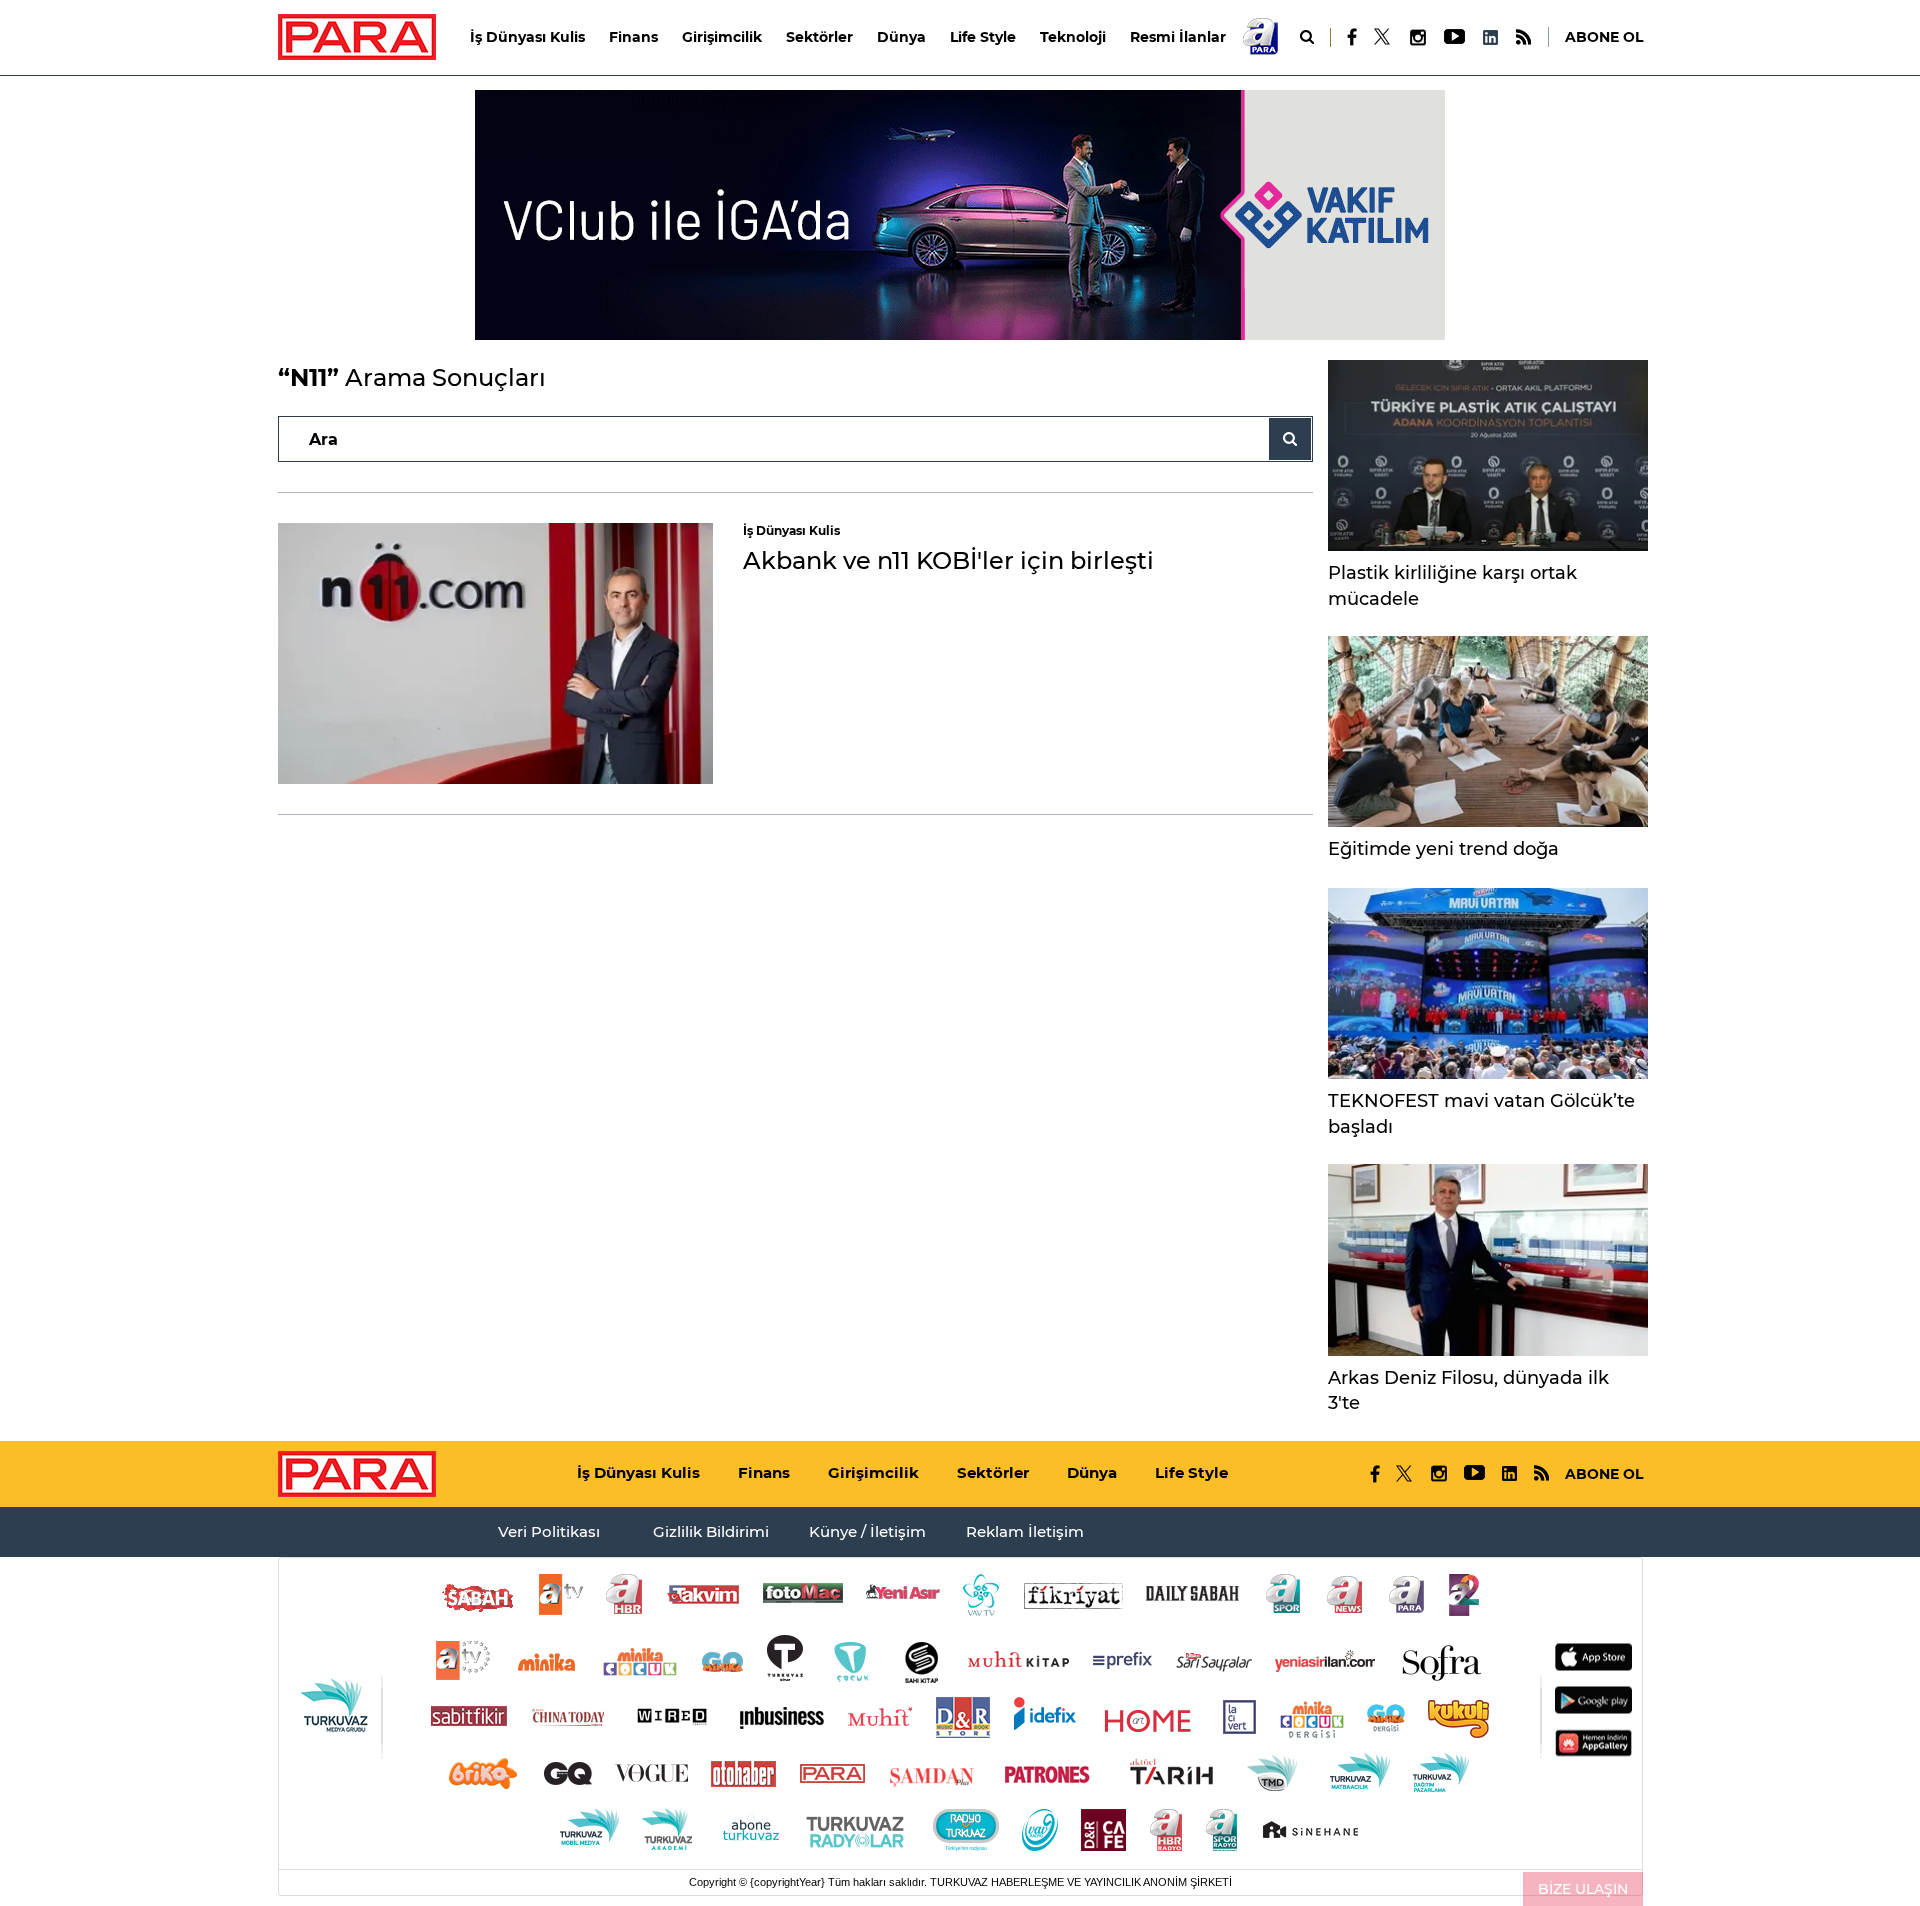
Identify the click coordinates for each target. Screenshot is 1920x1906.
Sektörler (819, 37)
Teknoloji (1073, 37)
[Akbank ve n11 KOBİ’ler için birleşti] (495, 653)
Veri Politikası (549, 1531)
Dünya (901, 37)
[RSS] (1523, 37)
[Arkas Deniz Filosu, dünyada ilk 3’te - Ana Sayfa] (1488, 1259)
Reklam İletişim (1025, 1531)
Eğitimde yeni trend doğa (1443, 849)
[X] (1383, 37)
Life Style (983, 37)
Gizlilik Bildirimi (711, 1531)
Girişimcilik (722, 37)
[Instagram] (1417, 37)
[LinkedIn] (1490, 37)
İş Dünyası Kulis (527, 37)
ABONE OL (1604, 37)
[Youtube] (1453, 37)
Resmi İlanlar (1178, 37)
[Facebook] (1352, 37)
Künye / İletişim (867, 1531)
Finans (633, 37)
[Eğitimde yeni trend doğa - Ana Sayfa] (1488, 731)
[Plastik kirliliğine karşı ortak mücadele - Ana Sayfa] (1488, 455)
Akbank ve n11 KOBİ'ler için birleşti (948, 560)
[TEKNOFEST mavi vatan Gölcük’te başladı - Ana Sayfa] (1488, 983)
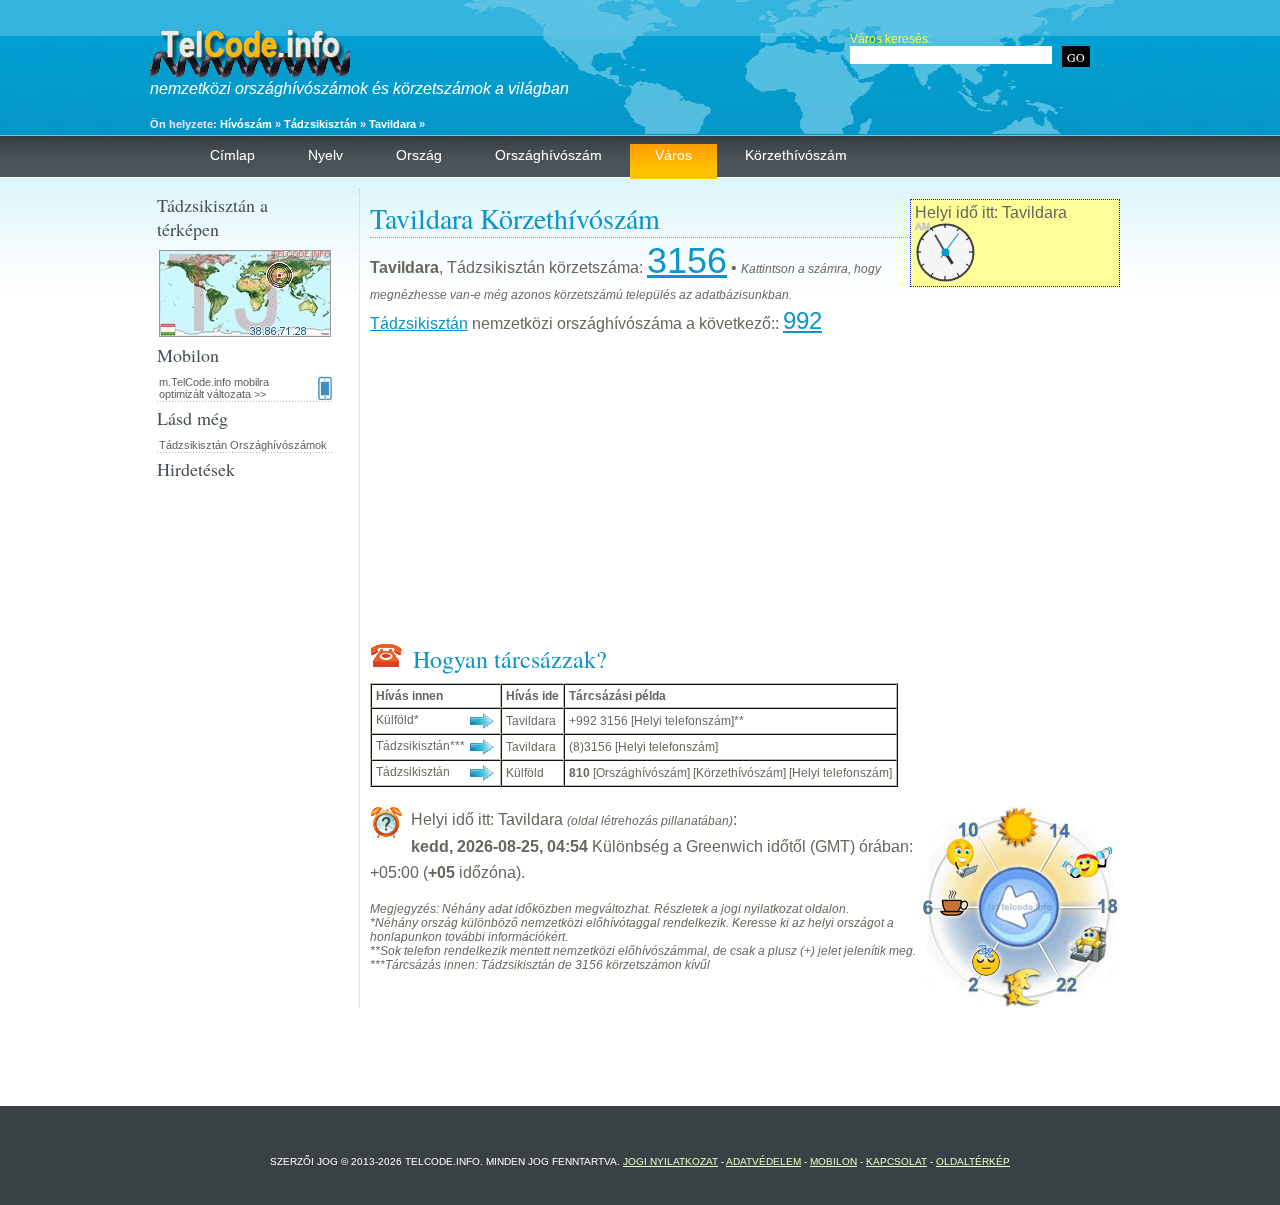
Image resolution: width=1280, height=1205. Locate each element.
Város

§ Task directions
Output the complete listing exactly. Pictures stay out.

§ Response to the exercise
Identify the click coordinates for each target. Screenshot is 1920x1906.
Sektörler (819, 37)
Teknoloji (1073, 37)
[Akbank ve n11 KOBİ’ler için birleşti] (495, 653)
Veri Politikası (549, 1531)
Dünya (901, 37)
[RSS] (1523, 37)
[Arkas Deniz Filosu, dünyada ilk 3’te - Ana Sayfa] (1488, 1259)
Reklam İletişim (1025, 1531)
Eğitimde yeni trend doğa (1443, 849)
[X] (1383, 37)
Life Style (983, 37)
Gizlilik Bildirimi (711, 1531)
Girişimcilik (722, 37)
[Instagram] (1417, 37)
[LinkedIn] (1490, 37)
İş Dünyası Kulis (527, 37)
ABONE OL (1604, 37)
[Youtube] (1453, 37)
Resmi İlanlar (1178, 37)
[Facebook] (1352, 37)
Künye / İletişim (867, 1531)
Finans (633, 37)
[Eğitimde yeni trend doğa - Ana Sayfa] (1488, 731)
[Plastik kirliliğine karşı ortak mücadele - Ana Sayfa] (1488, 455)
Akbank ve n11 KOBİ'ler için birleşti (948, 560)
[TEKNOFEST mavi vatan Gölcük’te başladı - Ana Sayfa] (1488, 983)
Image resolution: width=1280, height=1205. Locate each element.
Város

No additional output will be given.